■ Exercise ■
Copy the data below word for word, omitting the pictures.

*****

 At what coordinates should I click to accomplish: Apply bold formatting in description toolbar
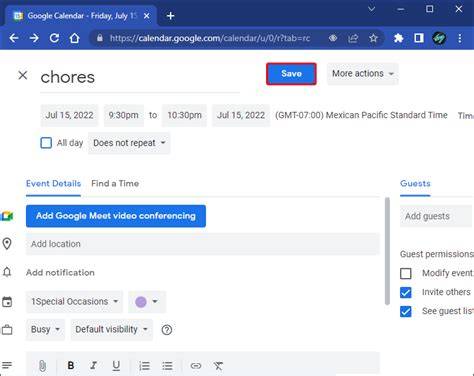[x=71, y=366]
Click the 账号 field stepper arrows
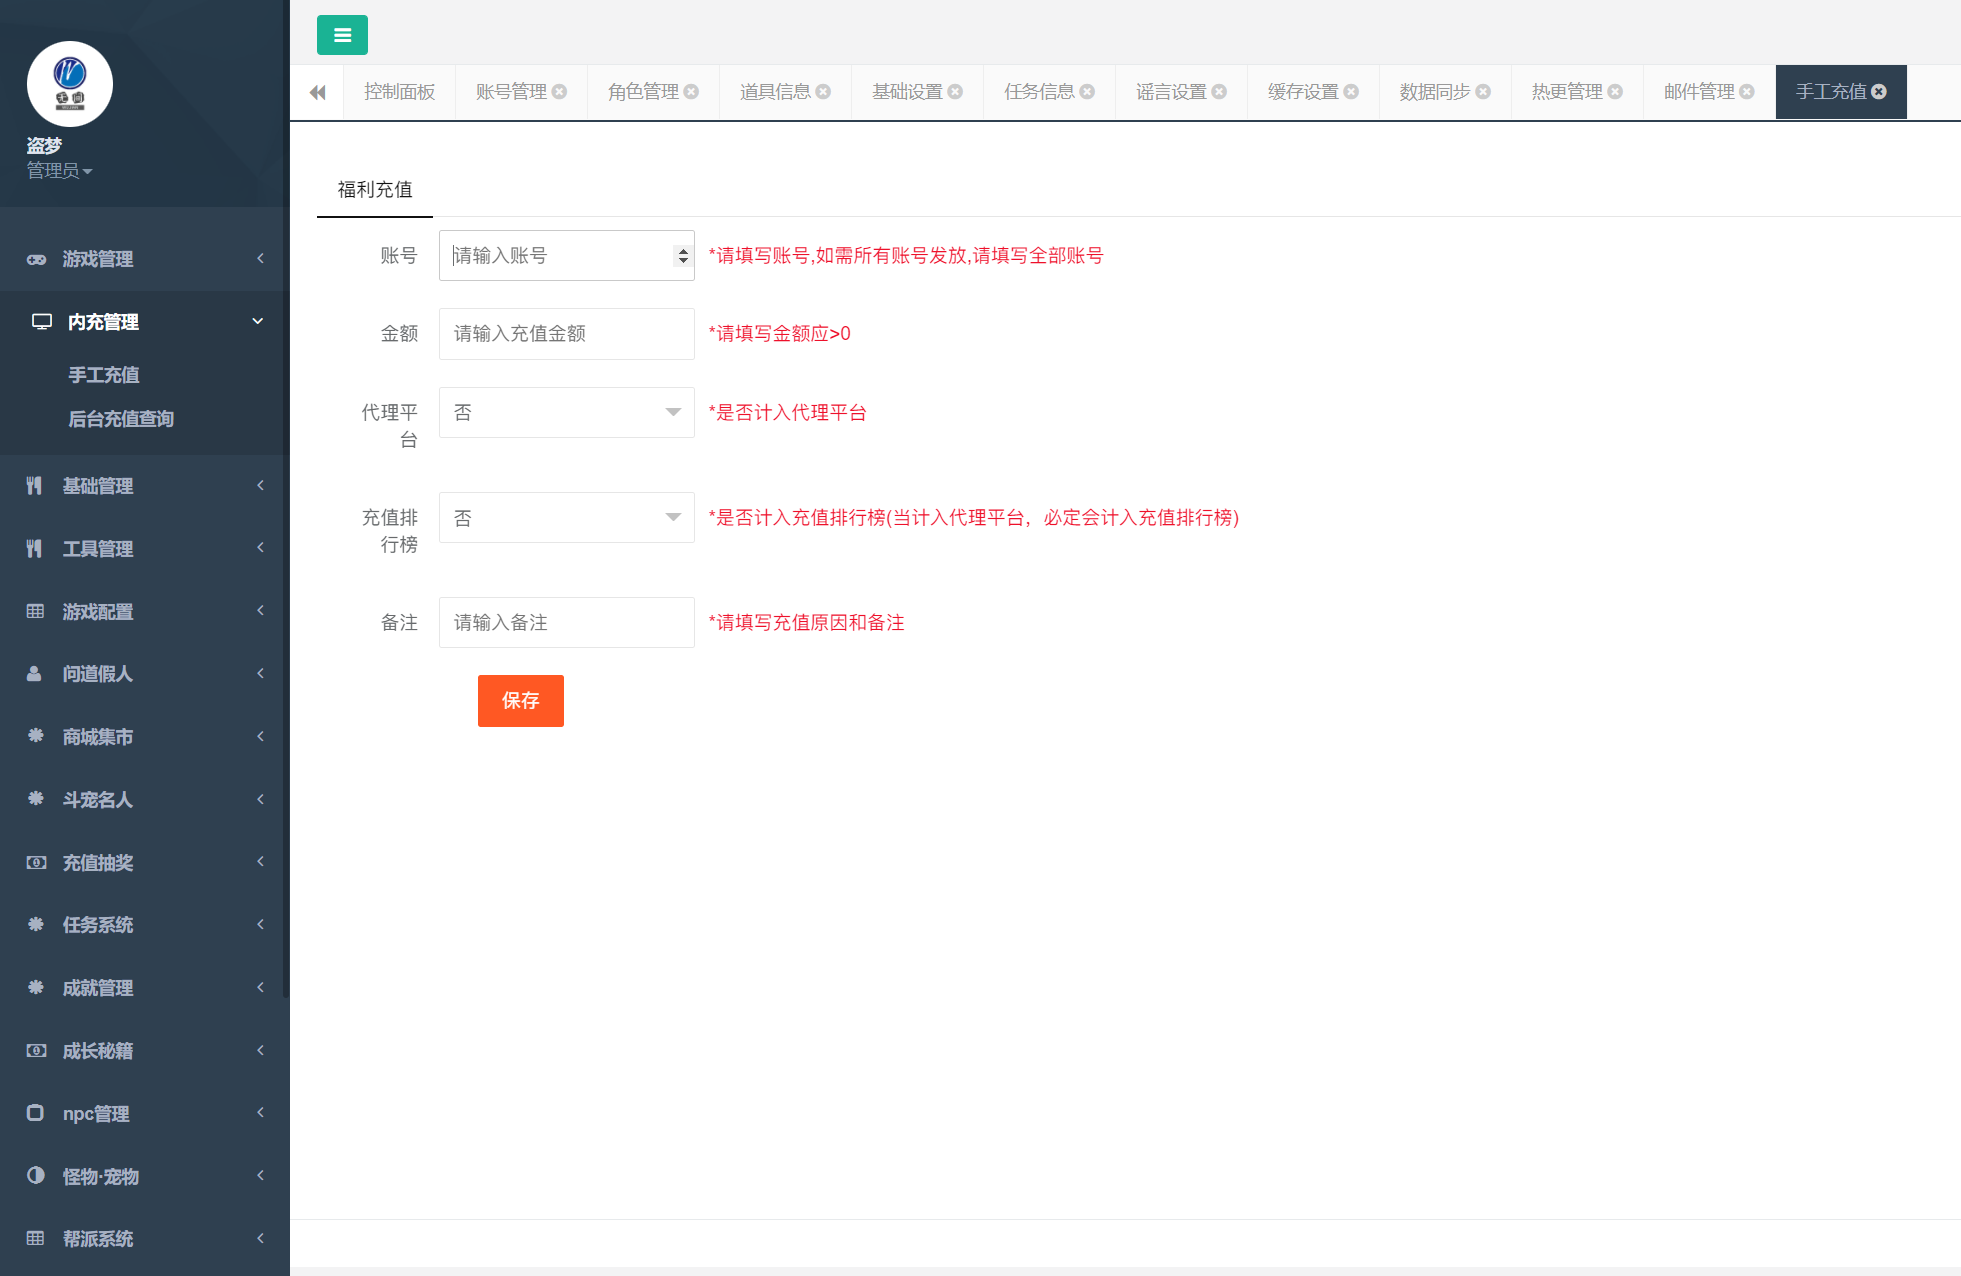 click(x=683, y=256)
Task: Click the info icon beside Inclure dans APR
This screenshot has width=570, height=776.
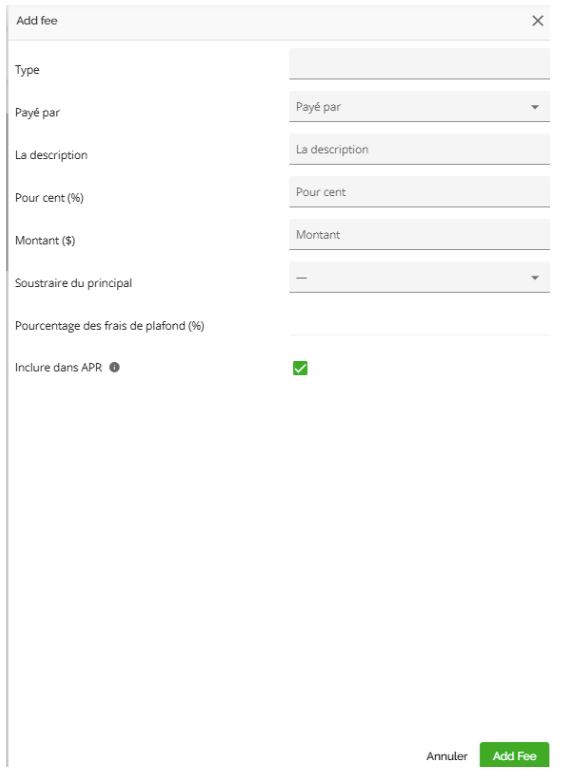Action: 114,367
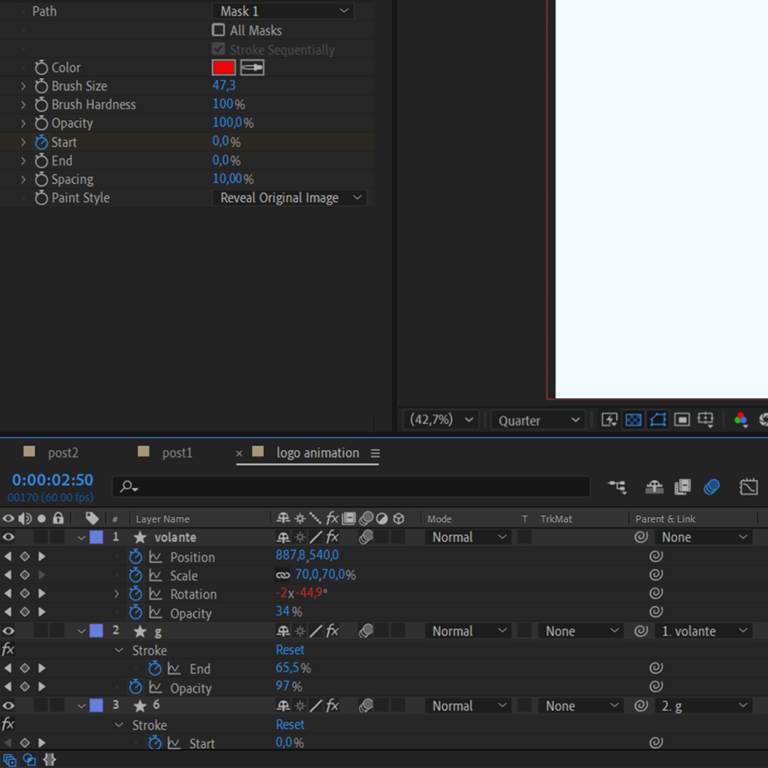Screen dimensions: 768x768
Task: Open the Quarter resolution dropdown
Action: [539, 420]
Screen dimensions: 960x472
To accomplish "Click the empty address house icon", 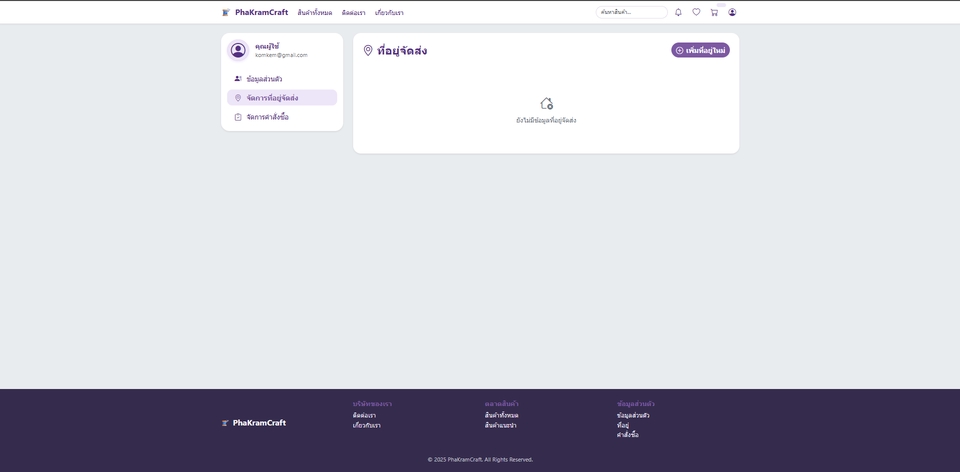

*****

■ Full response ■
 At what coordinates should I click to accomplish: Apply bold formatting in description toolbar
[x=71, y=366]
Click the 账号 field stepper arrows
 click(x=683, y=256)
Task: Click the info icon beside Inclure dans APR
This screenshot has width=570, height=776.
Action: 114,367
Screen dimensions: 768x768
Task: Open the Quarter resolution dropdown
Action: [539, 420]
Screen dimensions: 960x472
To accomplish "Click the empty address house icon", 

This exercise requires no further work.